Features

Senate committee balks at banning houses on old nuclear meltdown sites

By Jim Wasserman The Associated Press
Thursday April 04, 2002

SACRAMENTO — Legislation that would forever ban Ventura County from approving houses on 2,800 acres surrounding an old nuclear meltdown site suffered a temporary setback Wednesday. 

The Senate Local Government Committee balked at the idea, part of a larger bill on contamination cleanup standards proposed by Sen. Sheila Kuehl, D-Santa Monica. Kuehl promised to return with changes, addressing concerns that the idea is too restrictive and affects too much land. 

Kuehl wants the state to block Ventura County’s land-use authority on the site of a 1959 partial nuclear meltdown, and that of other cities and counties on future meltdown sites. She cited the state’s similar land-use authority over properties fronting San Francisco Bay, the Lake Tahoe Basin and the 1,100 mile California coastline. 

“Local zoning isn’t capable of dealing with something like a nuclear meltdown,” Kuehl said. 

The site is still contaminated with radiation and undergoing cleanup. 

The Santa Susana Field Laboratory near the Ventura and Los Angeles County lines, ran 10 nuclear reactors from the 1950s to the 1980s for Atomics International, Rocketdyne International Corp. and Boeing Corp. Though a Ventura County voter initiative blocks development on the site before 2020 and the county’s general plan calls for open space, current zoning allows homes on five-acre lots. 

Kuehl fears growth pressures could local officials to approve housing, schools and day care centers on the site.
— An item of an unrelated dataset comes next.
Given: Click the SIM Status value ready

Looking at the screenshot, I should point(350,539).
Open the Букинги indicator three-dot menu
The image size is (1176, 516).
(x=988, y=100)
Boeing Controller Jack Bradley said the company is restoring the land to federal residential standards in hopes of selling it. 

“Our concern is the flexibility of the property,” Bradley said. “We want to clean it up for the highest and best use.” He also criticized a ban on thousands of surrounding acres, far from the actual meltdown site. 

Attorney Richard Locke of PG&E said the bill could block the company from developing 14,000 acres around its 750-acre Diablo Canyon Nuclear Power Plant in San Luis Obispo County. 

Ventura County issued no position on the bill. But a letter from County Supervisor Judy Mikels expressed concerns about the state usurping local decision-making.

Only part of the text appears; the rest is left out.